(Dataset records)
-=-=-

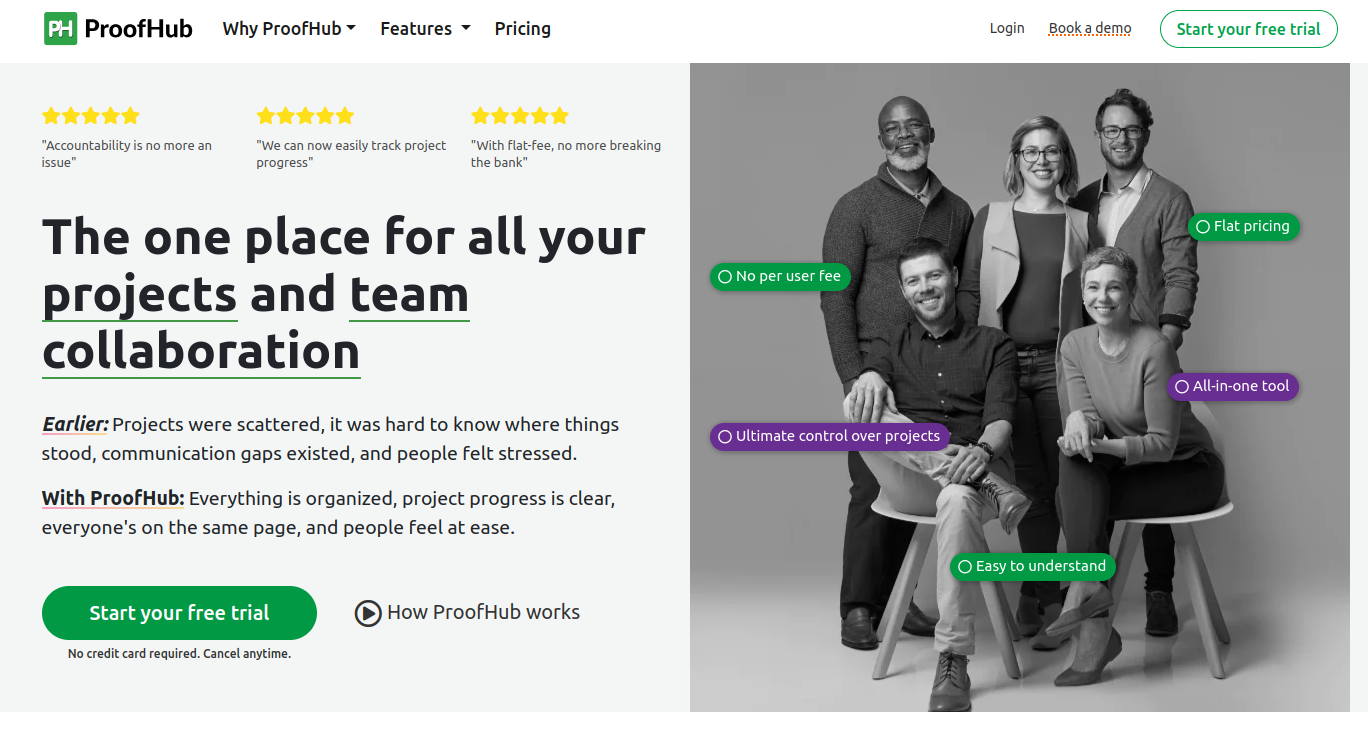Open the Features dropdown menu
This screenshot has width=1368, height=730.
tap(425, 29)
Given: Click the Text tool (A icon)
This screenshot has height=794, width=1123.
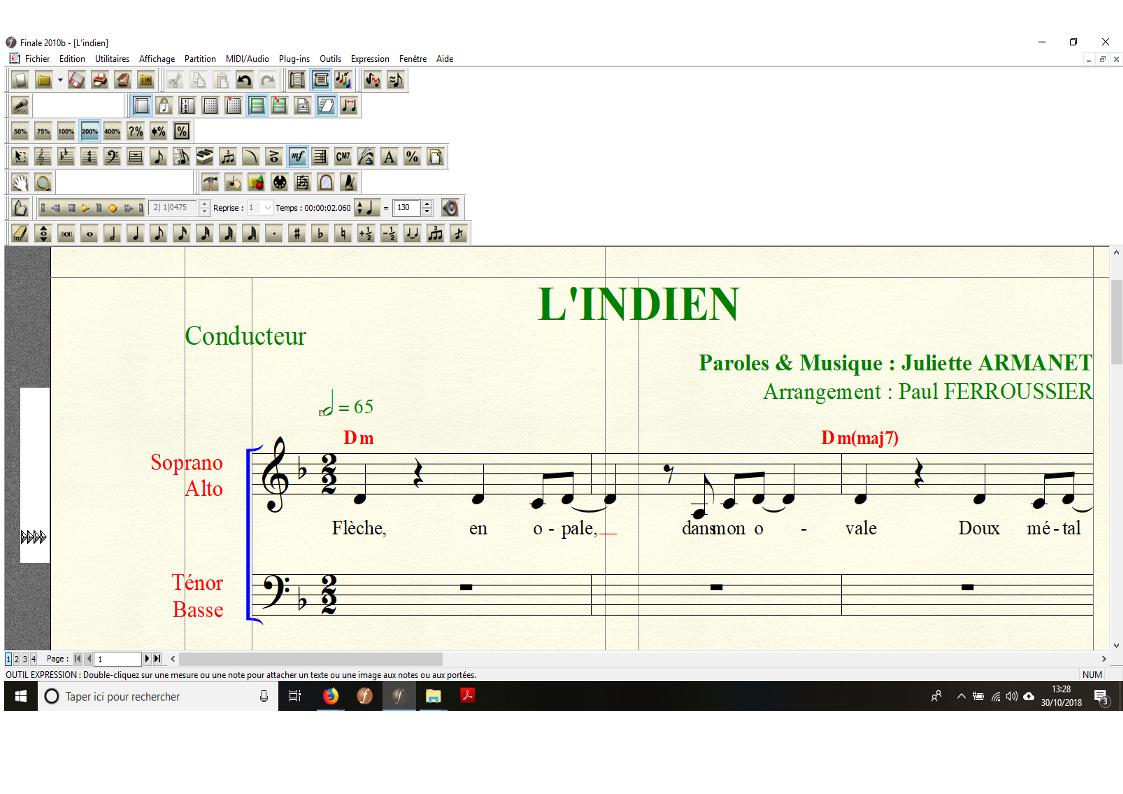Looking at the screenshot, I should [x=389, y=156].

-=-=-

:: HOW TO COMPLETE THIS TASK ::
The expected answer is an exact copy of the lines from the one containing "Given: Click the Text tool (A icon)" through the last line of the entries above, both included, without pictures.

:: RESULT OF THIS EXERCISE ::
Given: Click the Text tool (A icon)
This screenshot has height=794, width=1123.
Looking at the screenshot, I should [x=389, y=156].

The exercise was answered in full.